Aquar(L)ela! - @casadosol
A lua que estava fora, no céu, minguava. A lua que está dentro, de mim, era igualmente minguante. Na lua minguante a seiva das plantas (e do que é vivo) desce. É hora de plantar tudo aquilo que dá (cresce) em baixo da terra. É, aqui, na terra que se encontra a energia criativa, a potência da vida. Na lua minguante a seiva da vida desce em mim, sangro. É tempo de introspecção, de silêncio que, às vezes, é cortado pelo grito e choro da criança (o que pode irritar e exigir a paciência que nesses tempos é menor). É tempo de solidão. É daqui que escrevo, agora, sobre a solidão materna. A solidão que está no cuidar do outro e a solidão no sentido de estar a sós com nós mesmas. Enquanto a solidão no cuidado da criança pode desassossegar, o estar a sós com nós mesmas pode ser profundo.

Há um provérbio que diz que “é preciso uma aldeia inteira para educar uma criança”. Se isso é verdade, então, é gigante a responsabilidade que temos quando estamos solo na criação e educação da criança. É preciso uma aldeia inteira para partilhar dos cuidados com a criança, mas na solidão é preciso dar conta de tudo: atender as suas necessidades, respeitar seus ritmos e tempo, ter empatia diante da sua imaturidade emocional, permitir que seu desenvolvimento seja o mais natural possível.

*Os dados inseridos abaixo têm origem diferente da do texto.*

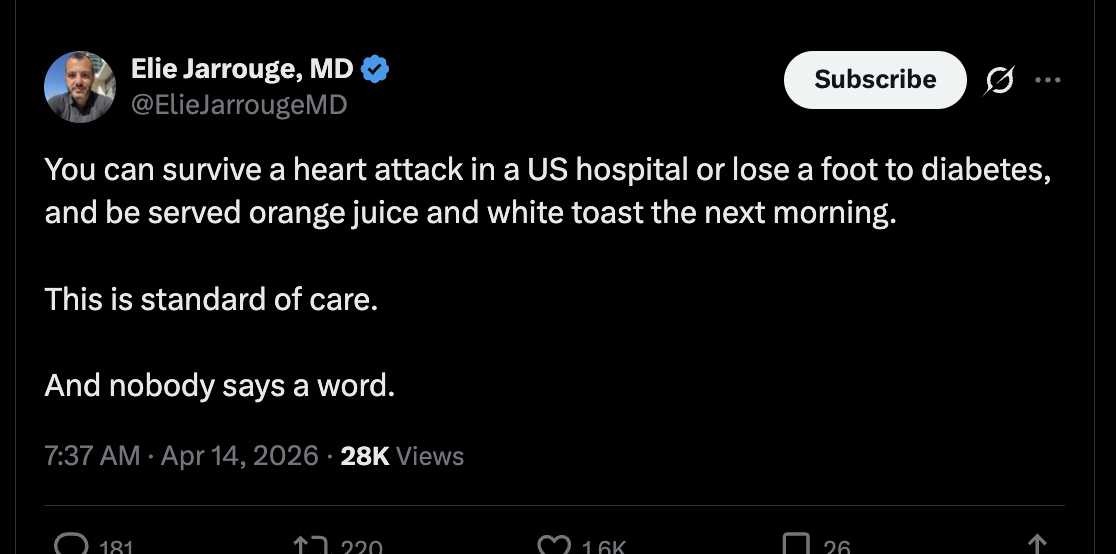1116x554 pixels.
Task: Click the line "And nobody says a word."
Action: coord(220,385)
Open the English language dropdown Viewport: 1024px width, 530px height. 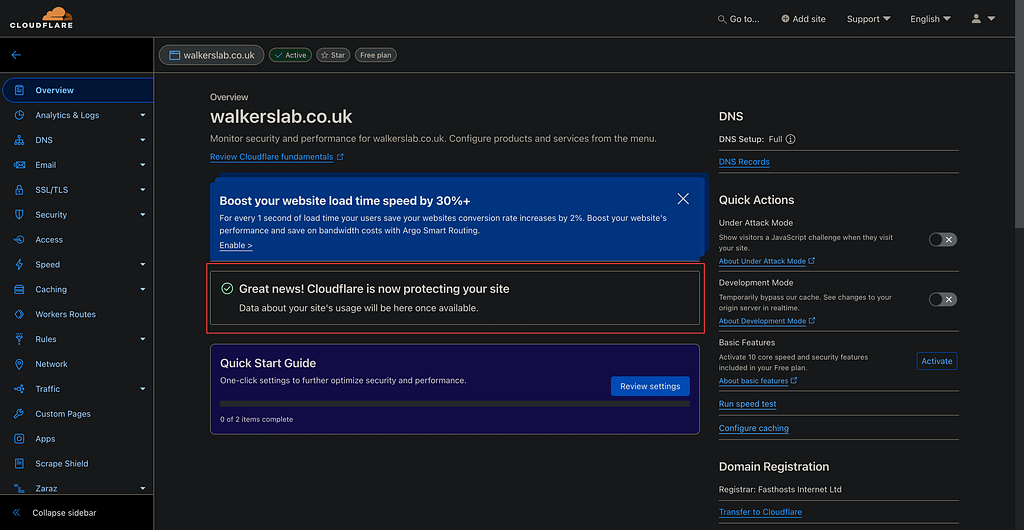point(930,19)
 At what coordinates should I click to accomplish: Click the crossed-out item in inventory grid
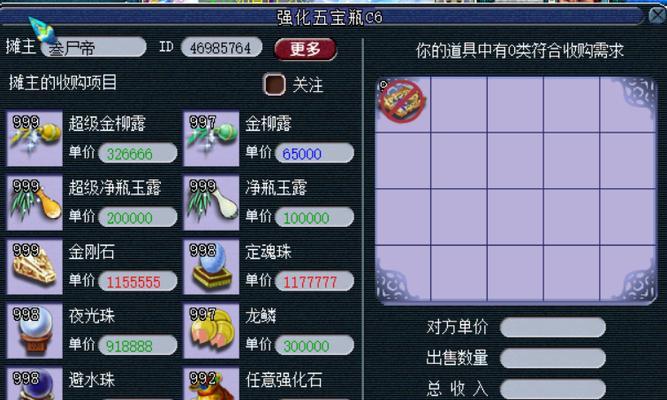tap(402, 102)
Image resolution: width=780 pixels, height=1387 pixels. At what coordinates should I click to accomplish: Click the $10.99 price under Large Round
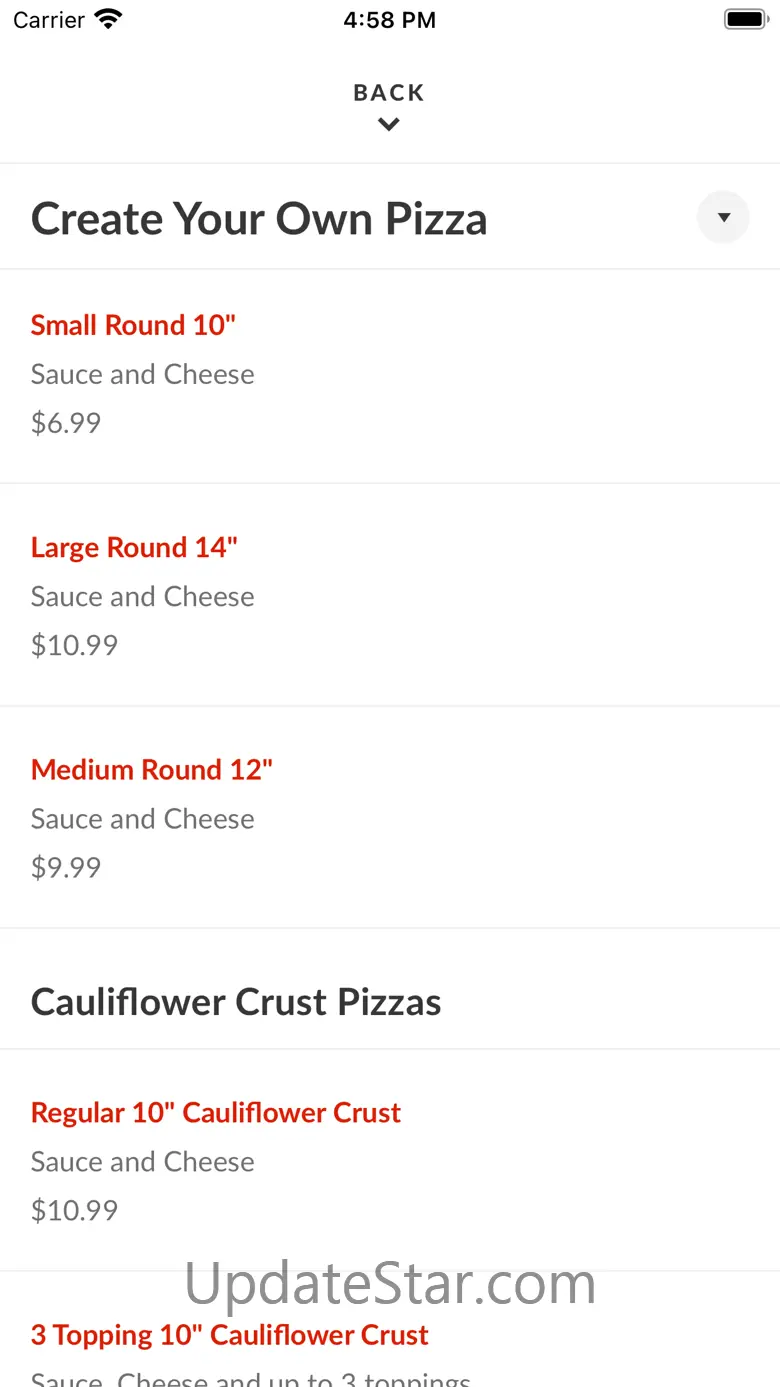click(x=74, y=645)
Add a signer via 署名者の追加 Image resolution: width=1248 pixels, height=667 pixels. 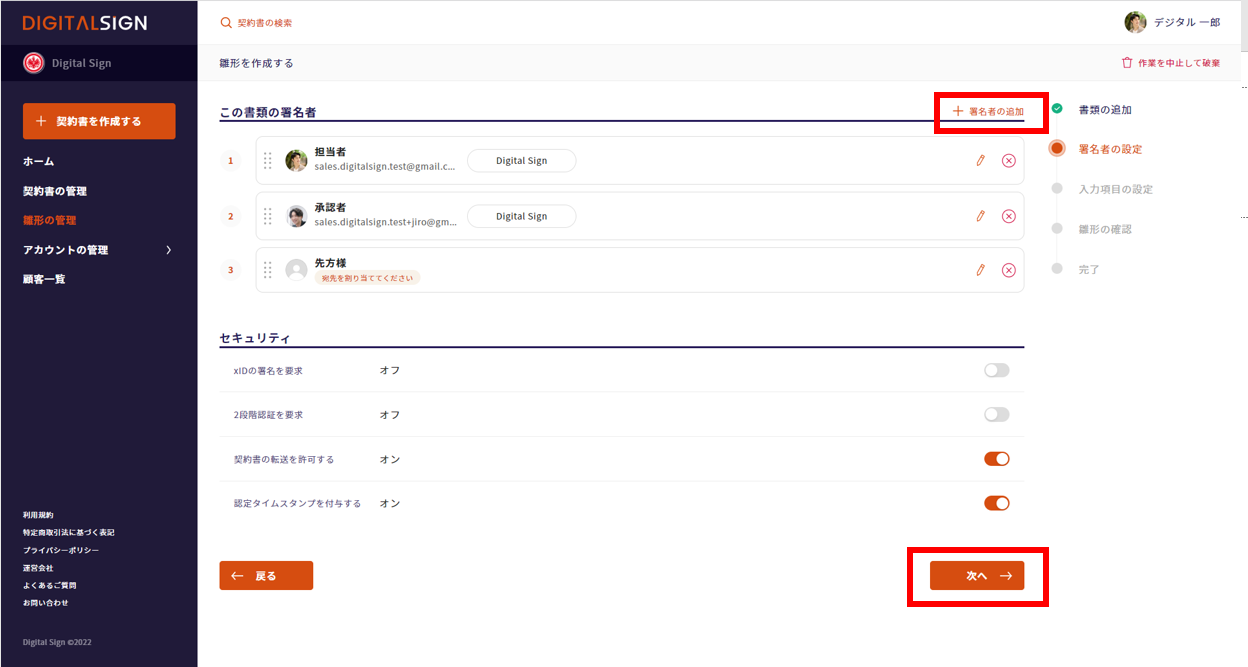coord(988,111)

Na solidão somos responsáveis pela ordem e equilíbrio do ambiente, pela alimentação equilibrada, pelo tempo de qualidade, pelo limite de tempo de exposição às telas, pela alfabetização, pelos dentes escovados, pela quantidade adequada de sono ... Enfim, sozinhas, somos responsáveis pela criança, pela casa, pela economia doméstica, pela educação, por nós mesmas, afinal não podemos esquecer que além de mãe há outros lados, outras dimensões (emocional, mental, amor próprio) que precisam ser cuidadas e cultivadas. São tantas as exigências que, na verdade, não é nada estranho se vivemos, na maternidade solo, desassossegos, inquietação e cansaço tanto físico quanto metal.

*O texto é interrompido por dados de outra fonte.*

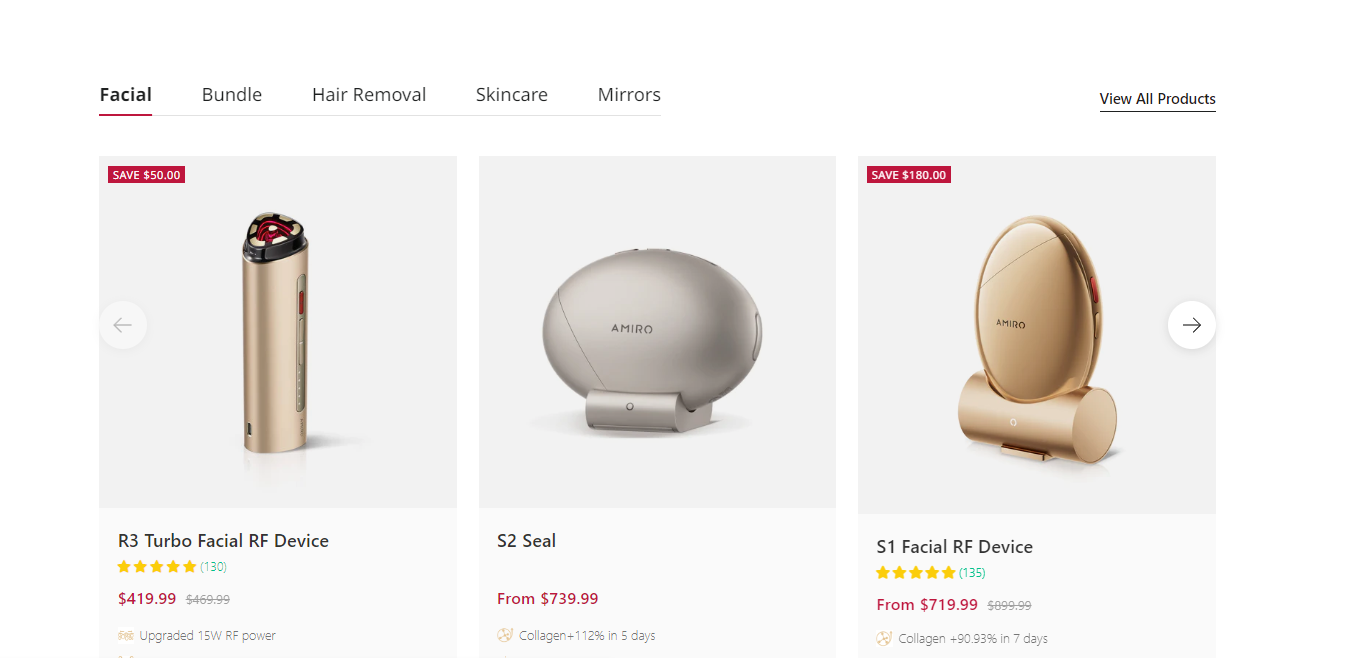This screenshot has height=658, width=1351.
Task: Click the R3 Turbo (130) review count
Action: click(x=213, y=567)
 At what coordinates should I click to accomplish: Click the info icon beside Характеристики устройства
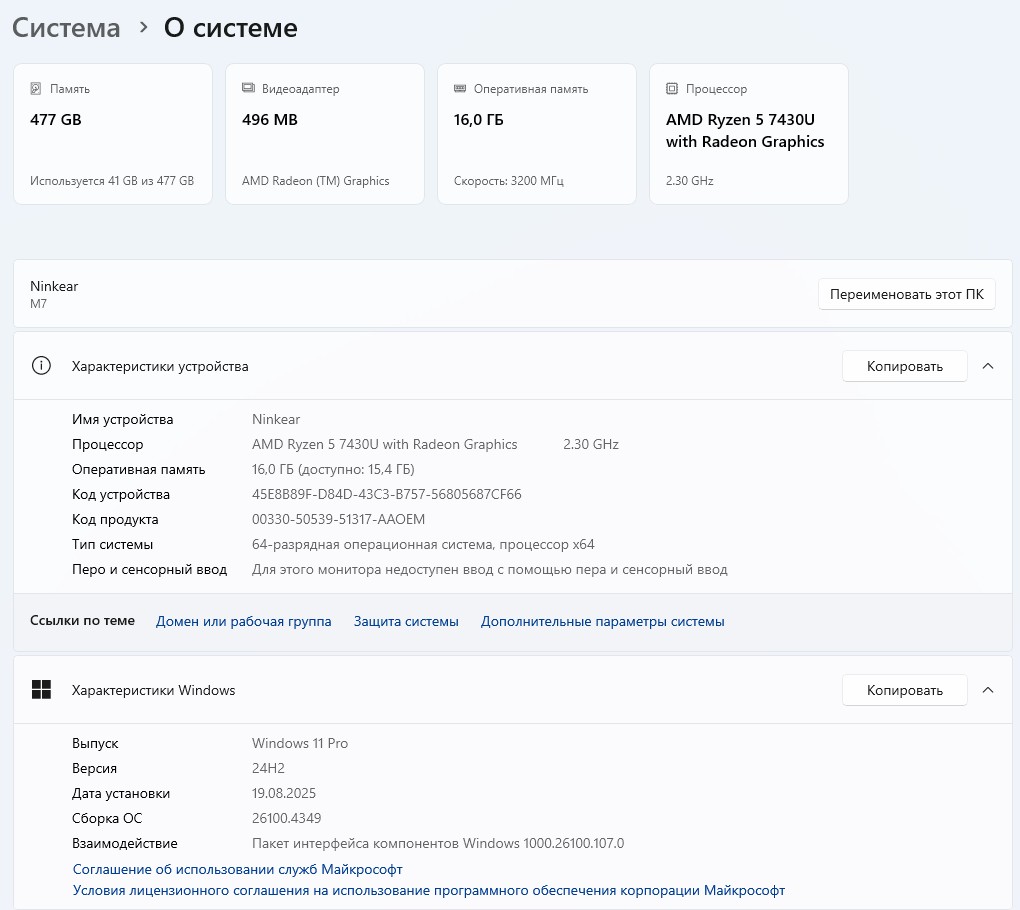(x=41, y=366)
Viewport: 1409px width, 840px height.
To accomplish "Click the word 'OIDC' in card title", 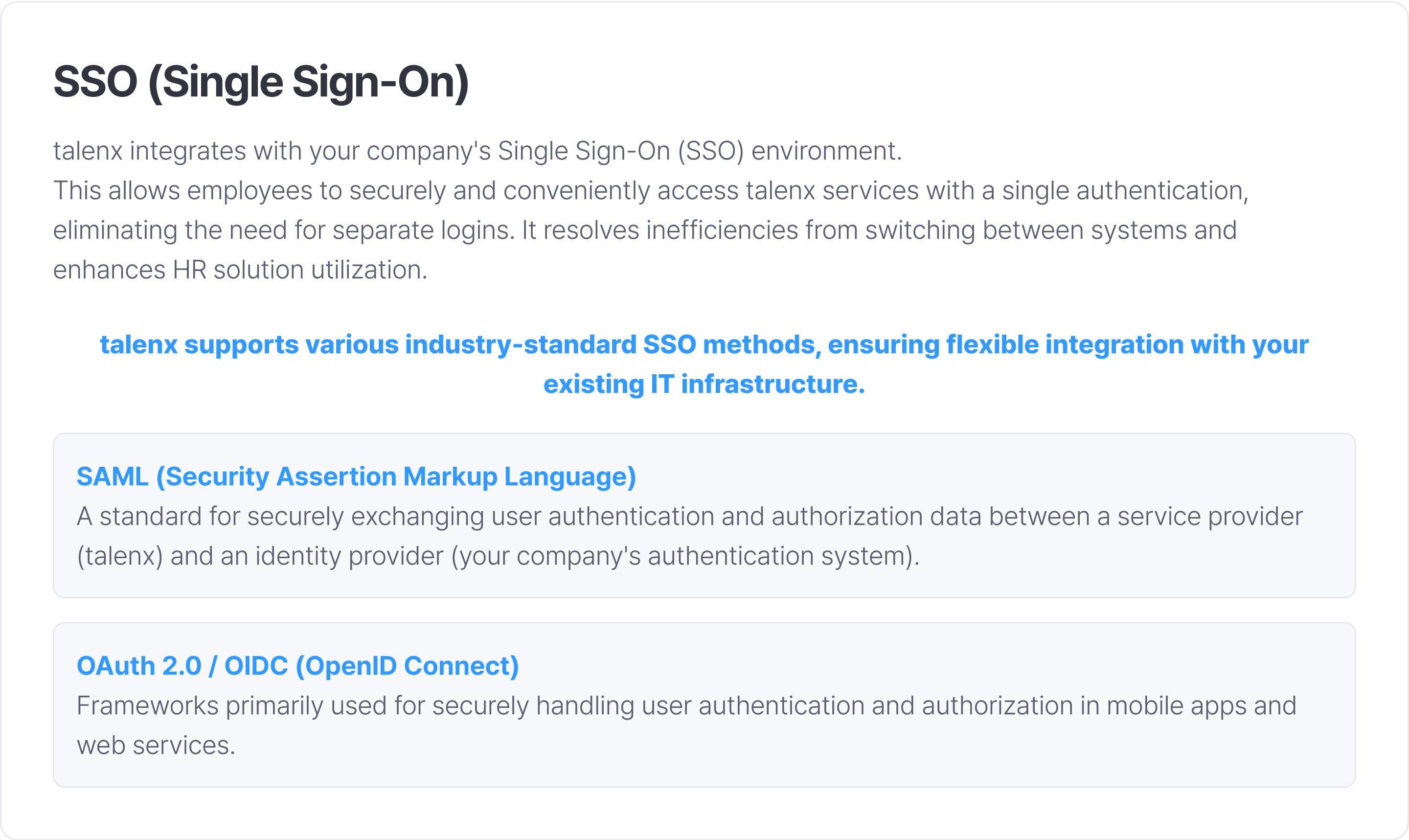I will click(256, 666).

Mas, a solidão materna, também tem outro lado. Nela podemos entrar em contato mais intimamente com nós mesmas, com aquilo que somos, com nossos ciclos, com nossas escolhas, enfim, com a nossa existência no mundo (com a vida que vivemos). A solidão nos dá a oportunidade do reencontro de nós com nós mesmas, com isso quero dizer, com os nossos talentos (dons), com as nossas capacidades e com o medo. Quando vivemos a solidão materna podemos nos conhecer mais e melhor e assim crescer. Crescer, no entanto, não é buscar a perfeição. Na solidão não precisamos buscar ser a mãe perfeita, mas somente reconhecer nossas imperfeições e assumi-las (aceitá-las) ao educar a criança. Essa é a solidão materna profunda: aquela que nos faz olhar para si, conhecer-se, e, finalmente, crescer (expandir-se) como humana, mãe, educadora, mulher, sagrada.

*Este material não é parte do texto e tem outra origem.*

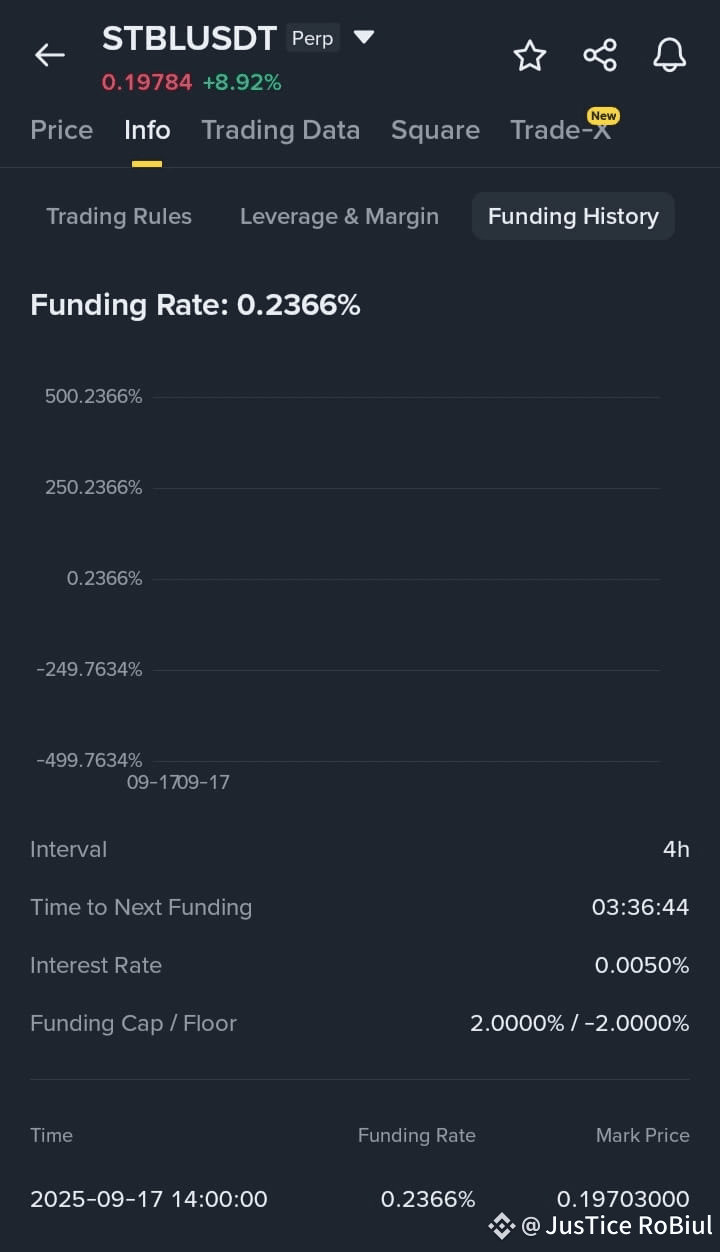The height and width of the screenshot is (1252, 720).
Task: Tap the back arrow icon
Action: 49,55
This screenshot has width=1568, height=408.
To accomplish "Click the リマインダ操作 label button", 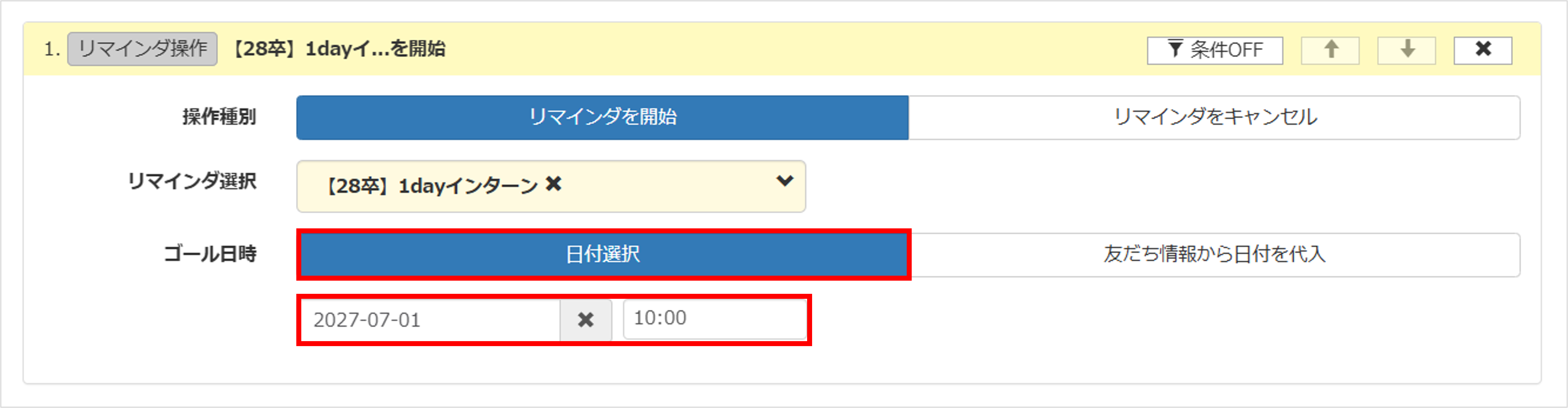I will click(142, 49).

      O fato curioso é que a solidão materna seja como cuidado tanto quanto em seu sentido mais profundo acontece quando, de fato, estamos sozinhas e, igualmente, quando nos encontramos em meio aos outros. Ou seja, mesmo vivendo com outra pessoa podemos nos sentir sozinhas no cuidado com a criança (filho) e, do mesmo modo, mesmo convivendo com outras pessoas podemos nos sentir sozinhas e entregues a nós mesmas. Portanto, a solidão que se sente dentro não necessariamente acontece do lado de fora pois mesmo rodeado pelos outros podemos nos sentir sós. O decisivo é encontrar a paz na solidão seja ela de que tipo for e isso faz a toda diferença. Na solidão nós descobrimos nossa força e compreendemos que nos bastamos a nós mesmas. Se vivemos bem e em paz a solidão, então, certamente, estamos protos para construir uma relação mais intima, autêntica e profunda com quem está do lado de fora.